8. Develop Milestone Conversations
Don’t wait until the design is “finished” to take your client through it. Engage them in the process through milestone reviews:
- Concept stage: large ideas, schematic roughness, mood direction
- Schematic stage: preliminary plans, massing, orientation
- Design development: detail refinement, material concepts
- Final design: ready for documentation
Each phase must be a two-way conversation, not a monologue.
This keeps clients up to speed, minimises last-minute surprises, and makes them feel like a partner, not a spectator.

Source: Unsplash
9. Adopt Technology Wisely
Augmented reality tours, 3D panoramas, interactive PDFs—these can be wonderful tools. However, avoid overwhelming your customer with flashy presentations. Employ technology where it clarifies, not where it confuses.

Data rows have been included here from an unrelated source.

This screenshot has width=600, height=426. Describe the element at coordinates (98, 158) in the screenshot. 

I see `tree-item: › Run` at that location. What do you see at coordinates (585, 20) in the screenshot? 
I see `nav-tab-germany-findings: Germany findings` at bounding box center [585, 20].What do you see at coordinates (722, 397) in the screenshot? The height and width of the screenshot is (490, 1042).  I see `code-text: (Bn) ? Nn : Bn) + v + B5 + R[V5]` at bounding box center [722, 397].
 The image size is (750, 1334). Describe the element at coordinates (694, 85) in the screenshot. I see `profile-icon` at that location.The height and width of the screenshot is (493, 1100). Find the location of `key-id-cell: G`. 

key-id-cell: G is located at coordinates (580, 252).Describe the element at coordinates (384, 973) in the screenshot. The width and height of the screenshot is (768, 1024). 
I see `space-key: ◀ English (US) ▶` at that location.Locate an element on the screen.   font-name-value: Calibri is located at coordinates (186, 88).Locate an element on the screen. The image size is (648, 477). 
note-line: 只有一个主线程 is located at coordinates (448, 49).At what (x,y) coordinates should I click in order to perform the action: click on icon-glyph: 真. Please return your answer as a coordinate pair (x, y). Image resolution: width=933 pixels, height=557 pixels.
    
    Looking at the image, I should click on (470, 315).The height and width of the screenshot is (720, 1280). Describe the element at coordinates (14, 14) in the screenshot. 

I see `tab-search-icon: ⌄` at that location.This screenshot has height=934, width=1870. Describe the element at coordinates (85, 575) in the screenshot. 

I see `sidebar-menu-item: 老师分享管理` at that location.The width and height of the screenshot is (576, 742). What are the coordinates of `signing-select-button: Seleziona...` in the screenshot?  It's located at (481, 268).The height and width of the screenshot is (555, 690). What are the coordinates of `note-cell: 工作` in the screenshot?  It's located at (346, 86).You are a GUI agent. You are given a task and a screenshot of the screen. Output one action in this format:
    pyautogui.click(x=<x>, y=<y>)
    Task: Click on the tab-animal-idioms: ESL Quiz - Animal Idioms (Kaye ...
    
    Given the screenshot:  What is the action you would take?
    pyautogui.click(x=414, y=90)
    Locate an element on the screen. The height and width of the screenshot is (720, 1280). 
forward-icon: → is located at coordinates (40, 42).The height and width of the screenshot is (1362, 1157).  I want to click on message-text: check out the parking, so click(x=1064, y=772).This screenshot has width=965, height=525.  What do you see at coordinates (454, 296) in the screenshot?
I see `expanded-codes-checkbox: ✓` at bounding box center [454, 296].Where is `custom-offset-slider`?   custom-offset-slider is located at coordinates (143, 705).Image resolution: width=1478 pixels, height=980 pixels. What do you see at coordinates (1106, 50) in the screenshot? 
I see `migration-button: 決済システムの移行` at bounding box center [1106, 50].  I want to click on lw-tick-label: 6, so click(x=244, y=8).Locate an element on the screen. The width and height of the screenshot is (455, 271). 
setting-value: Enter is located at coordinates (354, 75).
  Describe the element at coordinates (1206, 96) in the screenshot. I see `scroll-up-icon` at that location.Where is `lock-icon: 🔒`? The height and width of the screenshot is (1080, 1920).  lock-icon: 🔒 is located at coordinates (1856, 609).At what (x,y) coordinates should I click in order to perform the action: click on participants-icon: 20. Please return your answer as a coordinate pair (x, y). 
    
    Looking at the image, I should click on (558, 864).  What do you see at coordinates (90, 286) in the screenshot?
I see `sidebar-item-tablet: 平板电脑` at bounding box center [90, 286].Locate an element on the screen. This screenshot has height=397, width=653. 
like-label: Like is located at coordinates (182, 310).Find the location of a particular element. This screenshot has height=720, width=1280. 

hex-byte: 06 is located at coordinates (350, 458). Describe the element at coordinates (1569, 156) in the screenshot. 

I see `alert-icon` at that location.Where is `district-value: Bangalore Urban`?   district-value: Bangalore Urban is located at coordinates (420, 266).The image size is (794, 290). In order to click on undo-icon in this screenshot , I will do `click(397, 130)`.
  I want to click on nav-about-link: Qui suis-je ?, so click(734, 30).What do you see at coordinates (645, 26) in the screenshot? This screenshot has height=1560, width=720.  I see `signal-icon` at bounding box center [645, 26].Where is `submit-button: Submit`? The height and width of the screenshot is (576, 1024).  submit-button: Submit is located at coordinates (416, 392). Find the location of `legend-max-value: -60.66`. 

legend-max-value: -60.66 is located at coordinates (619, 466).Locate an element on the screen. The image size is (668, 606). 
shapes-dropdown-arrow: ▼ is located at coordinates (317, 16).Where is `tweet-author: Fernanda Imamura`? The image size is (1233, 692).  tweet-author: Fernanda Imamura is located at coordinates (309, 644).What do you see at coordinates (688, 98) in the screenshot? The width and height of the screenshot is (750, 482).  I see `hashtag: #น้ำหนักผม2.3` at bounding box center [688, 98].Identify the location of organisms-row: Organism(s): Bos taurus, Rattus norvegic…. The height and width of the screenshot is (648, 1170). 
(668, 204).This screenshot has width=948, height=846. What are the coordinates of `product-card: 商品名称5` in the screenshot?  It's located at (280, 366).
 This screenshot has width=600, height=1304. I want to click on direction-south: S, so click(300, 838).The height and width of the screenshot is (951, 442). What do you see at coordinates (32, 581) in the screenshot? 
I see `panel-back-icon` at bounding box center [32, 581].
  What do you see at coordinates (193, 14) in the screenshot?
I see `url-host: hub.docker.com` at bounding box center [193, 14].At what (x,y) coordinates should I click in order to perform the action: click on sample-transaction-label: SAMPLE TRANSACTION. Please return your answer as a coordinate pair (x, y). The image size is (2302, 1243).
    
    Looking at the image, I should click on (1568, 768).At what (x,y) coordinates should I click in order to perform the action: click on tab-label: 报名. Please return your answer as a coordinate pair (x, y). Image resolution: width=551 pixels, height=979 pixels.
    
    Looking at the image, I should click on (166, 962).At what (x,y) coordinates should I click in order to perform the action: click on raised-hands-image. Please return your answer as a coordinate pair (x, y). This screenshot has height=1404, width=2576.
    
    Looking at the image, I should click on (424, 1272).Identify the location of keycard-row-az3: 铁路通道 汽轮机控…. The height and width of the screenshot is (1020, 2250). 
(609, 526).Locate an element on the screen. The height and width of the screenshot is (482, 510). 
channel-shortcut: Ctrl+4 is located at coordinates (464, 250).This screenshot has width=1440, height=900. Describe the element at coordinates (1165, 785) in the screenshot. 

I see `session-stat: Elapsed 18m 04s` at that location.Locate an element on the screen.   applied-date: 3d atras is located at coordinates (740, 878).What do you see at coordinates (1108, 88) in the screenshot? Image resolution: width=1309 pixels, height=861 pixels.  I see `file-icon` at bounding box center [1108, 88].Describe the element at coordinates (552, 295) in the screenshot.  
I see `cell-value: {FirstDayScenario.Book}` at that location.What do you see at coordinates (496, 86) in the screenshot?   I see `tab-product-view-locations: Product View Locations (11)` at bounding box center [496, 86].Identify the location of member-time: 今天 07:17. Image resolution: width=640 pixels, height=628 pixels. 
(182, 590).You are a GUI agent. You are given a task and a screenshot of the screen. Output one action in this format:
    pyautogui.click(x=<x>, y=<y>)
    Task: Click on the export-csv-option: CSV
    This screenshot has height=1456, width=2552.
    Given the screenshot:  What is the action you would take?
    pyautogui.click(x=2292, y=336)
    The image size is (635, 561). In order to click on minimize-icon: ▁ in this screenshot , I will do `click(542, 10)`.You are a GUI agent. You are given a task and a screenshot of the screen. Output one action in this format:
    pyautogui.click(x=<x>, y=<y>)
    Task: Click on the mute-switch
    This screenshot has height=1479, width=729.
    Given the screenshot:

Try your graphics on a non-designer friend before showing them to your client. If they “get it,” your client likely will as well.
Final Thoughts
Breaking down your design to a non-architect is not about dumbing down your vision—it’s making it translatable. When your clients get the thought, intention, and feeling behind your decisions, they’ll feel more confident in you and appreciate the process, while you will also get a chance to improve your architectural client relations.
So, communicate in their language, tell anecdotes, be honest, and most importantly, treat communication as part of your design process, not an afterthought.